Mussel-Inspired Materials for Surgical Repair and Drug Delivery

Saturday, February 16, 2013
Room 306 (Hynes Convention Center)
Phillip Messersmith , Northwestern University, Evanston, IL
The adhesive proteins employed by mussels have very specialized amino acid compositions undoubtedly related to the particular challenges of achieving permanent adhesion in the wet marine environment. Mussel adhesive proteins (MAPs) are known to contain high levels of the catecholic amino acid 3,4-dihydroxy-L-alanine (DOPA). Catechols are versatile in a chemical sense, participating in redox reactions, high affinity coordination of metal ions, and strong interfacial activity, leading to important roles for catechols in a variety of biological processes such as pigment formation, neurotransmission, iron sequestration, and in the case of mussel byssal proteins- mechanical adhesion.
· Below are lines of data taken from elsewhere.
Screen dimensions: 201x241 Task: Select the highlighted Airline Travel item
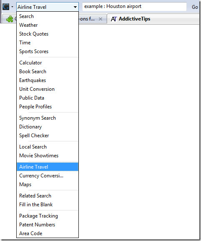click(x=48, y=167)
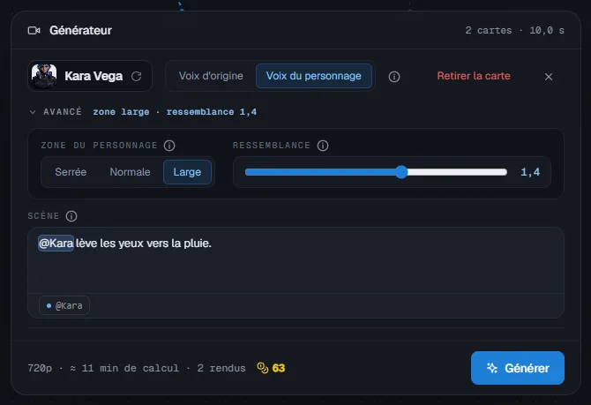Click the gold coins credit icon
591x405 pixels.
[263, 368]
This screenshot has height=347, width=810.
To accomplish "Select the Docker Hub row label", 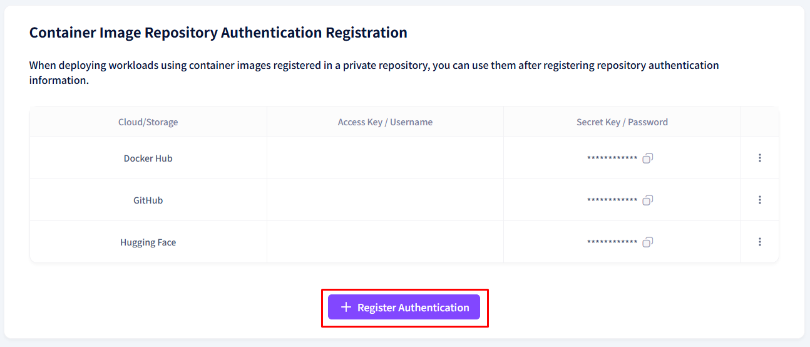I will pos(148,158).
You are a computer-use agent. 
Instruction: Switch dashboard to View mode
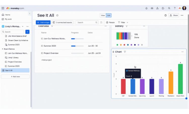103,15
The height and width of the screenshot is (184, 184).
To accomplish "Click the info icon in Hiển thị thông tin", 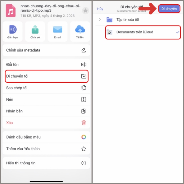I will click(x=83, y=163).
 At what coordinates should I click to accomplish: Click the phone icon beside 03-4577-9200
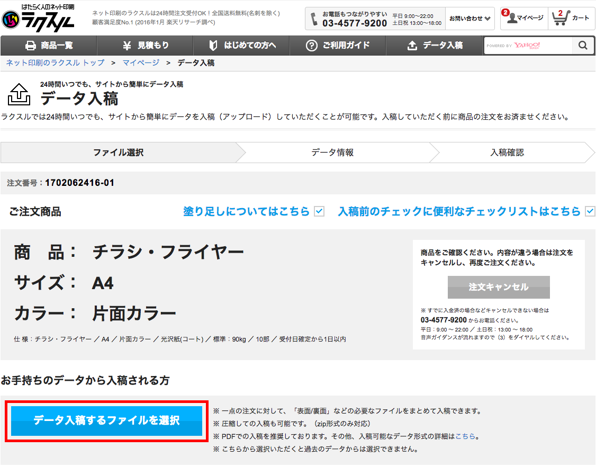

The rich chemical and biochemical landscape of catechols has led to numerous opportunities for the development biologically inspired materials for a variety of applications. In this talk I will describe our work on mussel-inspired synthetic catechol materials for use in surgical adhesion/wound closure, and in drug delivery. Synthetic catechol polymer medical sealants and adhesives are being developed, exploiting the same cohesive and adhesive interactions of catechols that are believed to be important in mussel adhesion. Examples of surgical applications where these materials are candidates for use in humans, include vascular wound closure and for sealing of spontaneous or fetal surgery-associated cases of fetal membrane rupture. In the area of drug delivery, we are developing a novel catechol polymer conjugates of the proteasome inhibitor bortezomib (BTZ) for pH-sensitive delivery to cancer cells. One design takes advantage of the facile conjugation of BTZ to catechols to form pH-sensitive drug delivery vehicles that are stable and inactive in the bloodstream but dissociate in the acidic tumor interstitium or intracellular environment to liberate the drug, activating its proteasome inhibiting function and thereby potentially increasing the efficacy and reducing the peripheral toxicity of BTZ.